WHAT THE TASK REQUIRES: Every line of the material must come back exactly as given.

RECORDS SHOWN:
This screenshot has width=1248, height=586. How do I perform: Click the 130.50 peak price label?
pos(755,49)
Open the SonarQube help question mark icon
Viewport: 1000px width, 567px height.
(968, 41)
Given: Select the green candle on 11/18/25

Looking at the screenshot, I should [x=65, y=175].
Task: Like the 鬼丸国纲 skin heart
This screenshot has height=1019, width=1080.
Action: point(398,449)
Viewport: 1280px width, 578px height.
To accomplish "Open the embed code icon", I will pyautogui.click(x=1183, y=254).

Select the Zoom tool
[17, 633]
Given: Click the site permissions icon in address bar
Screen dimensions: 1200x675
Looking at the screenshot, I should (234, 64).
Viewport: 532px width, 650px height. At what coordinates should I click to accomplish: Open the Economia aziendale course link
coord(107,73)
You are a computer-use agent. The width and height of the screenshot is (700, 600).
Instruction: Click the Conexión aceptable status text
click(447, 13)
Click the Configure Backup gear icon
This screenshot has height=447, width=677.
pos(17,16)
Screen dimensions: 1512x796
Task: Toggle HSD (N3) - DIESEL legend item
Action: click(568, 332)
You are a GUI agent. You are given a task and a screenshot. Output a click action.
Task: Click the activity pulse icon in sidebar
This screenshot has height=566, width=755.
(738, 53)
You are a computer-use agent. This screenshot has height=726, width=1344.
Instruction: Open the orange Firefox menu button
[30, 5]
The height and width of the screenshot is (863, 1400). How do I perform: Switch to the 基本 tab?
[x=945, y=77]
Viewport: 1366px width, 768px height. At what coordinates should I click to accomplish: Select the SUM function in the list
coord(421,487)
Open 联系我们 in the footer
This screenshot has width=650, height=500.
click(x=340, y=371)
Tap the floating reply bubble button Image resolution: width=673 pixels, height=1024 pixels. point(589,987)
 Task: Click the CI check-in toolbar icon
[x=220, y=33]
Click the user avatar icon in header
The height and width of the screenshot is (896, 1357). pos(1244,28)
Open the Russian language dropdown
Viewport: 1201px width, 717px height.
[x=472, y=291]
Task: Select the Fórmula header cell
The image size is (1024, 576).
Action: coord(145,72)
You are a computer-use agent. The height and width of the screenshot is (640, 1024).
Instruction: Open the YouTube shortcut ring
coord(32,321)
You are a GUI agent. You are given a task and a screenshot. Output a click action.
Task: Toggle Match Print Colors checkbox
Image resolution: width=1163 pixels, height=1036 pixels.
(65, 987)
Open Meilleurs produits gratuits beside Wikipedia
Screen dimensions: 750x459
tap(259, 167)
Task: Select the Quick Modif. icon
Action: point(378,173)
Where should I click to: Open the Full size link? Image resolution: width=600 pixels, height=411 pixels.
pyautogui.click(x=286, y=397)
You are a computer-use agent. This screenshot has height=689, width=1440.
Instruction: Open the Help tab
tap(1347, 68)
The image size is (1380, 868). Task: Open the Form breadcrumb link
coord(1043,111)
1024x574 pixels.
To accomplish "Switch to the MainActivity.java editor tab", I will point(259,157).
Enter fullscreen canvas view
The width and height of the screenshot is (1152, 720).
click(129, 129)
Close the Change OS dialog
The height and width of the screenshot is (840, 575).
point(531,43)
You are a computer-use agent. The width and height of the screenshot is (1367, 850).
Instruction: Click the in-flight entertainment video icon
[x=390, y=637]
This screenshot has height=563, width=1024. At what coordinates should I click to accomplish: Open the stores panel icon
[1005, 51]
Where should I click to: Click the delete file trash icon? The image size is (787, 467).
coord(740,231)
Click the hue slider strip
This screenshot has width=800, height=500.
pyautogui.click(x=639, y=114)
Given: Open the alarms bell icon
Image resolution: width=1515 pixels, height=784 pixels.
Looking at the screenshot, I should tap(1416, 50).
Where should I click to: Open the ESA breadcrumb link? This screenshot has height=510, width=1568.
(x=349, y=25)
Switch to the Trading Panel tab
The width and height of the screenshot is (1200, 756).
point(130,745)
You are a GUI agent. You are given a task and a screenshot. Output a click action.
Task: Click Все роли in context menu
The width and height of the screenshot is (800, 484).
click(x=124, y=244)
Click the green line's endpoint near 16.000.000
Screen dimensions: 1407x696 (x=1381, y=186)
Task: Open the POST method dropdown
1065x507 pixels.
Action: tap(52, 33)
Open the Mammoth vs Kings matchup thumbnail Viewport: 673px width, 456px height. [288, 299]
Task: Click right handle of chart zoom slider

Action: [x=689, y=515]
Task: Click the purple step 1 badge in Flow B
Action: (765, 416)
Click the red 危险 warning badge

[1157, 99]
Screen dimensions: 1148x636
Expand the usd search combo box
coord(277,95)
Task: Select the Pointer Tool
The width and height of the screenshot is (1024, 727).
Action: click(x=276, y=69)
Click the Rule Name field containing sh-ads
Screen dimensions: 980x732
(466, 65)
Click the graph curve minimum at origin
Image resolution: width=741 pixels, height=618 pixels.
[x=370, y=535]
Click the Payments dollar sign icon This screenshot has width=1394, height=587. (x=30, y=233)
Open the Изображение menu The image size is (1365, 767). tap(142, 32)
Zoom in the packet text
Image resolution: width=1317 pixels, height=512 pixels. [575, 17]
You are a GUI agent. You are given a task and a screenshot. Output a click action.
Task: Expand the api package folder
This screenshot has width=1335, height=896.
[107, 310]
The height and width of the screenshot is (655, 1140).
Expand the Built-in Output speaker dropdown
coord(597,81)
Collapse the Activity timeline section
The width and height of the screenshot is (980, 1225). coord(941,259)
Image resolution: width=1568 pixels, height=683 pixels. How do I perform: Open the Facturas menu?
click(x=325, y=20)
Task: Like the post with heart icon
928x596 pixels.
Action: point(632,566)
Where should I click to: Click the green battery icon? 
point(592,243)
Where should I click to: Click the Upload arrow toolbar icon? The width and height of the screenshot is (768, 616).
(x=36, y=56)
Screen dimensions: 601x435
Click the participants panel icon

RESULT:
This screenshot has width=1248, height=586. How do I perform: Click the 130.50 peak price label?
pos(755,49)
Open the SonarQube help question mark icon
Viewport: 1000px width, 567px height.
(968, 41)
Given: Select the green candle on 11/18/25

Looking at the screenshot, I should [x=65, y=175].
Task: Like the 鬼丸国纲 skin heart
This screenshot has height=1019, width=1080.
Action: point(398,449)
Viewport: 1280px width, 578px height.
To accomplish "Open the embed code icon", I will pyautogui.click(x=1183, y=254).

Select the Zoom tool
[17, 633]
Given: Click the site permissions icon in address bar
Screen dimensions: 1200x675
Looking at the screenshot, I should (234, 64).
Viewport: 532px width, 650px height. At what coordinates should I click to accomplish: Open the Economia aziendale course link
coord(107,73)
You are a computer-use agent. The width and height of the screenshot is (700, 600).
Instruction: Click the Conexión aceptable status text
click(447, 13)
Click the Configure Backup gear icon
This screenshot has height=447, width=677.
pos(17,16)
Screen dimensions: 1512x796
Task: Toggle HSD (N3) - DIESEL legend item
Action: click(568, 332)
You are a GUI agent. You are given a task and a screenshot. Output a click action.
Task: Click the activity pulse icon in sidebar
This screenshot has height=566, width=755.
(738, 53)
You are a computer-use agent. This screenshot has height=726, width=1344.
Instruction: Open the orange Firefox menu button
[30, 5]
The height and width of the screenshot is (863, 1400). How do I perform: Switch to the 基本 tab?
[x=945, y=77]
Viewport: 1366px width, 768px height. At what coordinates should I click to accomplish: Select the SUM function in the list
coord(421,487)
Open 联系我们 in the footer
This screenshot has width=650, height=500.
click(x=340, y=371)
Tap the floating reply bubble button Image resolution: width=673 pixels, height=1024 pixels. point(589,987)
 Task: Click the CI check-in toolbar icon
[x=220, y=33]
Click the user avatar icon in header
The height and width of the screenshot is (896, 1357). pos(1244,28)
Open the Russian language dropdown
Viewport: 1201px width, 717px height.
[x=472, y=291]
Task: Select the Fórmula header cell
The image size is (1024, 576).
Action: coord(145,72)
You are a computer-use agent. The height and width of the screenshot is (640, 1024).
Instruction: Open the YouTube shortcut ring
coord(32,321)
You are a GUI agent. You are given a task and a screenshot. Output a click action.
Task: Toggle Match Print Colors checkbox
Image resolution: width=1163 pixels, height=1036 pixels.
(65, 987)
Open Meilleurs produits gratuits beside Wikipedia
Screen dimensions: 750x459
tap(259, 167)
Task: Select the Quick Modif. icon
Action: point(378,173)
Where should I click to: Open the Full size link? Image resolution: width=600 pixels, height=411 pixels.
pyautogui.click(x=286, y=397)
You are a computer-use agent. This screenshot has height=689, width=1440.
Instruction: Open the Help tab
tap(1347, 68)
The image size is (1380, 868). Task: Open the Form breadcrumb link
coord(1043,111)
1024x574 pixels.
To accomplish "Switch to the MainActivity.java editor tab", I will point(259,157).
Enter fullscreen canvas view
The width and height of the screenshot is (1152, 720).
click(129, 129)
Close the Change OS dialog
The height and width of the screenshot is (840, 575).
point(531,43)
You are a computer-use agent. The width and height of the screenshot is (1367, 850).
Instruction: Click the in-flight entertainment video icon
[x=390, y=637]
This screenshot has height=563, width=1024. At what coordinates should I click to accomplish: Open the stores panel icon
[1005, 51]
Where should I click to: Click the delete file trash icon? The image size is (787, 467).
coord(740,231)
Click the hue slider strip
This screenshot has width=800, height=500.
pyautogui.click(x=639, y=114)
Given: Open the alarms bell icon
Image resolution: width=1515 pixels, height=784 pixels.
Looking at the screenshot, I should tap(1416, 50).
Where should I click to: Open the ESA breadcrumb link? This screenshot has height=510, width=1568.
(x=349, y=25)
Switch to the Trading Panel tab
The width and height of the screenshot is (1200, 756).
point(130,745)
You are a GUI agent. You are given a task and a screenshot. Output a click action.
Task: Click Все роли in context menu
The width and height of the screenshot is (800, 484).
click(x=124, y=244)
Click the green line's endpoint near 16.000.000
Screen dimensions: 1407x696 (x=1381, y=186)
Task: Open the POST method dropdown
1065x507 pixels.
Action: tap(52, 33)
Open the Mammoth vs Kings matchup thumbnail Viewport: 673px width, 456px height. [288, 299]
Task: Click right handle of chart zoom slider

Action: [x=689, y=515]
Task: Click the purple step 1 badge in Flow B
Action: (765, 416)
Click the red 危险 warning badge

[1157, 99]
Screen dimensions: 1148x636
Expand the usd search combo box
coord(277,95)
Task: Select the Pointer Tool
The width and height of the screenshot is (1024, 727).
Action: click(x=276, y=69)
Click the Rule Name field containing sh-ads
Screen dimensions: 980x732
(466, 65)
Click the graph curve minimum at origin
Image resolution: width=741 pixels, height=618 pixels.
[x=370, y=535]
Click the Payments dollar sign icon This screenshot has width=1394, height=587. (x=30, y=233)
Open the Изображение menu The image size is (1365, 767). tap(142, 32)
Zoom in the packet text
Image resolution: width=1317 pixels, height=512 pixels. [575, 17]
You are a GUI agent. You are given a task and a screenshot. Output a click action.
Task: Expand the api package folder
This screenshot has width=1335, height=896.
[107, 310]
The height and width of the screenshot is (655, 1140).
Expand the Built-in Output speaker dropdown
coord(597,81)
Collapse the Activity timeline section
The width and height of the screenshot is (980, 1225). coord(941,259)
Image resolution: width=1568 pixels, height=683 pixels. How do I perform: Open the Facturas menu?
click(x=325, y=20)
Task: Like the post with heart icon
928x596 pixels.
Action: point(632,566)
Where should I click to: Click the green battery icon? 
point(592,243)
Where should I click to: Click the Upload arrow toolbar icon? The width and height of the screenshot is (768, 616).
(x=36, y=56)
Screen dimensions: 601x435
Click the participants panel icon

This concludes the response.